Głos Rozsądku na moje pytanie, czy czuje się mniej kochany niż sam kocha mnie, odpowiedział, że nie, bo każdy inaczej okazuje miłość drugiej osobie. Wpływ na to ma choćby schemat relacji pomiędzy rodzicami wyniesiony z domu, który często nieświadomie lub podświadomie powielamy w naszych związkach. Sposób okazywania uczuć - mniej lub bardziej wylewny - wynika właśnie z czasem diametralnie innych doświadczeń życiowych oraz z różnic charakteru i osobowości partnerów.

Kobiety przeważnie kochają za coś - za poczucie bezpieczeństwa, poczucie humoru, wygląd, stan konta, troskę, opiekuńczość i jeszcze tysiąc innych rzeczy. Mężczyźni - za całokształt - za obecność, chociaż pewnie pojawią się też inne głosy.

Każdy okazuje miłość tak, jak umie i jak chce. Panowie dość często podchodzą zadaniowo do sfery uczuciowej. Dlatego kojarzą ją z zapewnieniem bezpieczeństwa materialnego, zabierając swoje panie na zakupy, robiąc im prezenty, czy oddając całą pensję. Niewiasty zajmują się wiciem miłosnego gniazdka, troszcząc się o ciepło domowego ogniska, serwując pyszne dania i krzątając się wokoło.

Nie ma dwóch jednakowych osób. Mogą być tylko bardzo podobne do siebie. Tak samo jak oczekiwania. I tu jest czasem pies pogrzebany. To, że coś komuś daję wcale nie oznacza, że wróci to do mnie w tej samej formie.

Wracając do mnie i do Męża - powiedział mi, że kocha mnie za to, że jestem, a nie jaka jestem. Daje mi z siebie tyle, ile chce. Cieszy go każdy mój gest, czy słowo, które jest ponad moją normę, która jest inna niż jego.

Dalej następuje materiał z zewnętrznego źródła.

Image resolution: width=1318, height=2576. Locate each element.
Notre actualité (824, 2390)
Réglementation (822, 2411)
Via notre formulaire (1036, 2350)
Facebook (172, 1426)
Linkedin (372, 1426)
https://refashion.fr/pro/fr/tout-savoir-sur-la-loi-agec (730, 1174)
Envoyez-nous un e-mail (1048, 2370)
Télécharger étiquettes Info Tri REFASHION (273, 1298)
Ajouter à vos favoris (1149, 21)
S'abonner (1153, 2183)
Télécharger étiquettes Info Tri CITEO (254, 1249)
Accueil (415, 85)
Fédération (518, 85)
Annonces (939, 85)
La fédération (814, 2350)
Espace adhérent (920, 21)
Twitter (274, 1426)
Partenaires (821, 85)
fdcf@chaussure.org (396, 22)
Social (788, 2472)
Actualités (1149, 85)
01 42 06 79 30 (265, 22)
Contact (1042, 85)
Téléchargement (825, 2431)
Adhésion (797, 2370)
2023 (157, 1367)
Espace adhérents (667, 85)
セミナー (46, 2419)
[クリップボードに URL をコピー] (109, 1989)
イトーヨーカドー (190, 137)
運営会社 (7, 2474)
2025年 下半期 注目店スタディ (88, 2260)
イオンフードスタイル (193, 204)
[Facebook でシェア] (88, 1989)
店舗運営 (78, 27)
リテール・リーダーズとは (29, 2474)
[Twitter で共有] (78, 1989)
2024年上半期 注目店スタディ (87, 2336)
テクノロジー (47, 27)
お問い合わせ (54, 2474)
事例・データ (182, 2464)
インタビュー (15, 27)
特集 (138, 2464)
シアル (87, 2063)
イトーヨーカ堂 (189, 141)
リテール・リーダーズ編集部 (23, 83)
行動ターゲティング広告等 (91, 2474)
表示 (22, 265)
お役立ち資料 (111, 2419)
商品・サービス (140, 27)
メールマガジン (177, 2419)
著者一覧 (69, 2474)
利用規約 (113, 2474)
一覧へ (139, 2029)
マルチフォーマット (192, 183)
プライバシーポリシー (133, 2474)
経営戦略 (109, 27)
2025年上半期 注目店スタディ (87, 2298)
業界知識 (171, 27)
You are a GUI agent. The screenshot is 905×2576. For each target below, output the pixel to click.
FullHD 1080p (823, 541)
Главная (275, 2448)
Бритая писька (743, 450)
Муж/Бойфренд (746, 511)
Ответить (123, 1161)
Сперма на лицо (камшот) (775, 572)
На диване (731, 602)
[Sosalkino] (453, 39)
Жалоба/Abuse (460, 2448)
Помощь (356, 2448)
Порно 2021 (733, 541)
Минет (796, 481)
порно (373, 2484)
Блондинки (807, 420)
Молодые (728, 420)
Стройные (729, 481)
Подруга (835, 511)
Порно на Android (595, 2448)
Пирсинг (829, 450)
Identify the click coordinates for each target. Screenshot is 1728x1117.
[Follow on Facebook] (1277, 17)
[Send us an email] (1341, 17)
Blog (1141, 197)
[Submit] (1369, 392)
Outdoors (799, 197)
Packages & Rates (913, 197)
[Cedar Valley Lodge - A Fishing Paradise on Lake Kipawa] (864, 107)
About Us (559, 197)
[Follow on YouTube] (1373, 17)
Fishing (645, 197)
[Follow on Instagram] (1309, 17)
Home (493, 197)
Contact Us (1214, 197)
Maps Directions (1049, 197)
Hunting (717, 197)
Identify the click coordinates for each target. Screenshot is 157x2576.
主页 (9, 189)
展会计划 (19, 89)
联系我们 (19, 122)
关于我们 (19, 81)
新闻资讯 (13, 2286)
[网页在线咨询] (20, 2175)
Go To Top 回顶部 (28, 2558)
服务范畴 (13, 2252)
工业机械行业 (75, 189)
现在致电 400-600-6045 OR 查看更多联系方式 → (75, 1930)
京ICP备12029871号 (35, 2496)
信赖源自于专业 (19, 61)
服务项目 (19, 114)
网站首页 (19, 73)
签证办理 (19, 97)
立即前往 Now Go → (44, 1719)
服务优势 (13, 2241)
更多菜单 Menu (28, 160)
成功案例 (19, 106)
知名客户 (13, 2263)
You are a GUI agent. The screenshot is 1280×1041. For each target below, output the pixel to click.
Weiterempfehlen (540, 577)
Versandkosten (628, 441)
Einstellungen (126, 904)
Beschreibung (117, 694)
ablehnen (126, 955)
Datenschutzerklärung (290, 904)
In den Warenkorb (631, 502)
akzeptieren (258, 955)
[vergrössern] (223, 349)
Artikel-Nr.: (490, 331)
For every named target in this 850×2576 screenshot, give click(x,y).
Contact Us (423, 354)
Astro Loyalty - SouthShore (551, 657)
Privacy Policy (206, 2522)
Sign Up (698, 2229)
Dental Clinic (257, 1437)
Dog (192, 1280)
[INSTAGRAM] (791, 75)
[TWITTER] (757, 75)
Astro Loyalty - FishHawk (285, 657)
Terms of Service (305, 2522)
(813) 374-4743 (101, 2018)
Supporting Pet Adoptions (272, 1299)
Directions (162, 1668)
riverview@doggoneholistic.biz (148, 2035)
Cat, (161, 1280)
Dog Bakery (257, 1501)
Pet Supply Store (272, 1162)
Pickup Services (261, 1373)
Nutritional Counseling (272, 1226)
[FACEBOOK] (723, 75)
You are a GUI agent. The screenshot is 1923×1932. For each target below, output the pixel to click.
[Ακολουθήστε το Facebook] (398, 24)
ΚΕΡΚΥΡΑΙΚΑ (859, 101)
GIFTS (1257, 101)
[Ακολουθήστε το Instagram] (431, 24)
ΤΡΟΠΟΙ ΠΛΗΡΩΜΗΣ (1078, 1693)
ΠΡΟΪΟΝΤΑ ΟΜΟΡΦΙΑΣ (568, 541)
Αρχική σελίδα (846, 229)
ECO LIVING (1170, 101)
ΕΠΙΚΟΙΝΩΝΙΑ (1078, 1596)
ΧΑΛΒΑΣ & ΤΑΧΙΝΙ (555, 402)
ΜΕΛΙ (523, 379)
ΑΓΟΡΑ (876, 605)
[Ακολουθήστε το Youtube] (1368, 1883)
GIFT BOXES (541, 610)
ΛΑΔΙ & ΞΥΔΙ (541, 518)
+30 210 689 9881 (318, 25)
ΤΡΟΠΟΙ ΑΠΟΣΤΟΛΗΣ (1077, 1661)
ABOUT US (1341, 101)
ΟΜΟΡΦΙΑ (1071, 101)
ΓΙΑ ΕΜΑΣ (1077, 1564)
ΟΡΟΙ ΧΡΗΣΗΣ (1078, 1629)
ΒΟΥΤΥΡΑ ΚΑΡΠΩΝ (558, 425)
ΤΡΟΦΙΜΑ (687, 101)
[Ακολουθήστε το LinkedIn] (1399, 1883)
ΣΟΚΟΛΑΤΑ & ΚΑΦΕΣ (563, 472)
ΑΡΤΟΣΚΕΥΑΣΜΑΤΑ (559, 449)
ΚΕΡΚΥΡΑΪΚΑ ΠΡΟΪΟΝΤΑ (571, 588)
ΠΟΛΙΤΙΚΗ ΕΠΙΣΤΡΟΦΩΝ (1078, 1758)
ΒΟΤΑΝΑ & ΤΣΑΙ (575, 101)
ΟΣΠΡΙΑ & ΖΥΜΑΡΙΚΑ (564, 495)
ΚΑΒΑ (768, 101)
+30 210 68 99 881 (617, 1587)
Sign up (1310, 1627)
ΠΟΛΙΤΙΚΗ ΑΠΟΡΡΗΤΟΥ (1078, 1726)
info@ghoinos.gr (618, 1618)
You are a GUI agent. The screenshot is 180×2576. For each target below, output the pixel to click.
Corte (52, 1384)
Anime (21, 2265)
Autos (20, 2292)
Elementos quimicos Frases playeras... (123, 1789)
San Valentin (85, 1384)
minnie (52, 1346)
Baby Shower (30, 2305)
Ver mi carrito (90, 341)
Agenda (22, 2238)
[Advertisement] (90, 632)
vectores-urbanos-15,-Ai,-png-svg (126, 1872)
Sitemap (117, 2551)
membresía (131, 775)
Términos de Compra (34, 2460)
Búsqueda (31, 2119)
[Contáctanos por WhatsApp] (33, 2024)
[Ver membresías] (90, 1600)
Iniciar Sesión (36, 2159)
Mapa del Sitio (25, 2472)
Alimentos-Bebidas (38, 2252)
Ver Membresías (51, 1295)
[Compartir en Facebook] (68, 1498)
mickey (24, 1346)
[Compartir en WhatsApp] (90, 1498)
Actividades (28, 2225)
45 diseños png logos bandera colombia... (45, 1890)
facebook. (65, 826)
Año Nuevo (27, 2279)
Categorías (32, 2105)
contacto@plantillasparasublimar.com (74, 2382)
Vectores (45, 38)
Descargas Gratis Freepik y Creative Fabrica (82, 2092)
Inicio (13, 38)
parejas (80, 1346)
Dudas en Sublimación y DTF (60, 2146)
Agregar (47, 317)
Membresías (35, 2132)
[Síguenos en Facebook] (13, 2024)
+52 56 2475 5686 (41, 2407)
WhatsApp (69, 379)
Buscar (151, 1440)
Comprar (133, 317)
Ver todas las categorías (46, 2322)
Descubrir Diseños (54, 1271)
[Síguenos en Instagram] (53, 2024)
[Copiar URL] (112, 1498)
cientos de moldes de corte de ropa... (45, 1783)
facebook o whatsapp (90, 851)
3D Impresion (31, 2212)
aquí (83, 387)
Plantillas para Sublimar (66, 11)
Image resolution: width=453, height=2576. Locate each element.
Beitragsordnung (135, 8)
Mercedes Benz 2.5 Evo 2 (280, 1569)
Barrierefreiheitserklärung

Dyrektor Wykonawczy, odkąd go poznałam, był i jest typem faceta, który nie wstydzi się okazywać uczuć - bez względu na miejsce i czas. Zauważył, że najpierw byłam jak jeż, którego lepiej nie dotykać, bo kłuje. Potem, powoli i stopniowo, zaczęłam się otwierać. Nabrałam zaufania, wiary w siebie, wzrosło moje poczucie wartości i teraz coraz częściej zdarza się, że to ja podchodzę do Męża i go całuję albo przytulam.

Moja niewiara w siebie spowodowała, że zaczęłam myśleć, iż kocham mniej, a tak naprawdę kocham inaczej. Teraz to wiem.